We are optimistic that this strategy will work because of the way UTX carves out its competitive advantage. The source of UTX's wide moat comes from the firm's massive installed base and entrenched customer relationships. This raises barriers to entry or success: as customers grow accustomed to using UTX's products, they are unlikely to switch to a rival producer with whom they are less familiar, and possibly risk defects and performance issues. So, once UTX establishes its market position, it tends not to lose share.
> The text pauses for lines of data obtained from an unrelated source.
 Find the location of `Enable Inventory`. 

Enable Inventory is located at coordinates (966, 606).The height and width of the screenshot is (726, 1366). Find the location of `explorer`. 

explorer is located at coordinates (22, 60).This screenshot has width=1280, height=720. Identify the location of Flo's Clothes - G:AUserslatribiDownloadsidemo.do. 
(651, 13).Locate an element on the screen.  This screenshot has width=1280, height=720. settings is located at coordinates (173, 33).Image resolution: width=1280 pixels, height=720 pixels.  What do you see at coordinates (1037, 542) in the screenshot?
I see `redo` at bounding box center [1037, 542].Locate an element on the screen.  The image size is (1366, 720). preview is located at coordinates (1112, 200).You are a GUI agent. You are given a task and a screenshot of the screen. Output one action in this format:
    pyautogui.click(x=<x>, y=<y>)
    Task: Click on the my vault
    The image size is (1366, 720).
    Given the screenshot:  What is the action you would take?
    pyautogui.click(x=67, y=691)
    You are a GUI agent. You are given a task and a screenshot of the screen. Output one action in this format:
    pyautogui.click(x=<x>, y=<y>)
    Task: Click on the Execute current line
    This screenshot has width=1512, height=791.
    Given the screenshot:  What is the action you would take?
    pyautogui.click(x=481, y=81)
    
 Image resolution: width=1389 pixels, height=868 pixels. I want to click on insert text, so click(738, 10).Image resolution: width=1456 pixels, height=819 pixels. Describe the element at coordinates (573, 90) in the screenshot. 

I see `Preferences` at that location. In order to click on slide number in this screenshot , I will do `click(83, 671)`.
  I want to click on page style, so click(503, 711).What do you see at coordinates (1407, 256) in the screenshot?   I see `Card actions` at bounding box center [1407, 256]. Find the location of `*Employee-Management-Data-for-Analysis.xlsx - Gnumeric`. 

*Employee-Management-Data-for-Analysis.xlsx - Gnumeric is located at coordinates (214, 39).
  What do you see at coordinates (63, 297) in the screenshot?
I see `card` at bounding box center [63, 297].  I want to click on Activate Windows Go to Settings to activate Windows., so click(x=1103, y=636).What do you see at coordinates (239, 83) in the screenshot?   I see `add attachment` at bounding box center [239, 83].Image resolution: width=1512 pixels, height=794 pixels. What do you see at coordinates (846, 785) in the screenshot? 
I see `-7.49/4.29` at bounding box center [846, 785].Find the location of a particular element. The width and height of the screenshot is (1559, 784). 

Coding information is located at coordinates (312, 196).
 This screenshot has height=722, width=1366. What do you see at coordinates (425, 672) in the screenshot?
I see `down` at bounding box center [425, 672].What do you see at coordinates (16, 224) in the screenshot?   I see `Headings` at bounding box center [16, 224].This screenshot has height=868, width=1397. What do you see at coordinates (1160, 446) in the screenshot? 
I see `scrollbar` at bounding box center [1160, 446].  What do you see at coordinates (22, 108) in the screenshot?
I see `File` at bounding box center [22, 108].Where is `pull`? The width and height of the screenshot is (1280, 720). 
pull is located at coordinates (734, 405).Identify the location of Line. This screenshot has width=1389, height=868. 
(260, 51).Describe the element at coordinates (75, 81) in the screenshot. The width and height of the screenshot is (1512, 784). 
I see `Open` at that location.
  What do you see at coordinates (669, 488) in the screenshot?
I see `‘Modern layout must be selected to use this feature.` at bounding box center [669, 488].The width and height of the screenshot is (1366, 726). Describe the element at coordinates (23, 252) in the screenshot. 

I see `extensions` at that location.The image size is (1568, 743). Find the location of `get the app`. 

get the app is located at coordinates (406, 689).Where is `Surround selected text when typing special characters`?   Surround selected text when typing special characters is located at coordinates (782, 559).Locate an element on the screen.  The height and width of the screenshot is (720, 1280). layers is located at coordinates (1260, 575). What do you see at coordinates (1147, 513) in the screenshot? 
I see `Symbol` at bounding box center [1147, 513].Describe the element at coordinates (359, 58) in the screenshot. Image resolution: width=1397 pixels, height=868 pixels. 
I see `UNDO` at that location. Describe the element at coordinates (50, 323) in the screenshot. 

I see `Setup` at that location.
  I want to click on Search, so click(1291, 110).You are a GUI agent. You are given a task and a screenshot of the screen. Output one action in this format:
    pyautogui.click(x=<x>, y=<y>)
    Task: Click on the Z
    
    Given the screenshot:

Thus, UTX has every incentive to take a little pain in the short term because it puts the company in a more favorable position in the long term.


Investors are too focused on the short-term profit margin headwinds to see the big picture. UTX is positioning itself for the long term, and based on how the company has executed in the past, we are optimistic about the outlook. UTX's TTM operating margin is 12.4%, almost 200 basis points lower than the company's 5-year median operating margin. We model normalized (mid-cycle) operating margin at roughly 15%, and think there is plenty of room for margin expansion at these levels as higher-margin aftermarket revenues comprise an increasing portion of consolidated sales over the next five years. UTX trades at a forward P/E of 14.6 and offers a dividend yield of 2.6%. This is an attractive price to pay for one of the best companies in the industrial space.

Disclosure: I/we have no positions in any stocks mentioned, but may initiate a long position in UTX over the next 72 hours.

I wrote this article myself, and it expresses my own opinions. I am not receiving compensation for it (other than from Seeking Alpha). I have no business relationship with any company whose stock is mentioned in this article.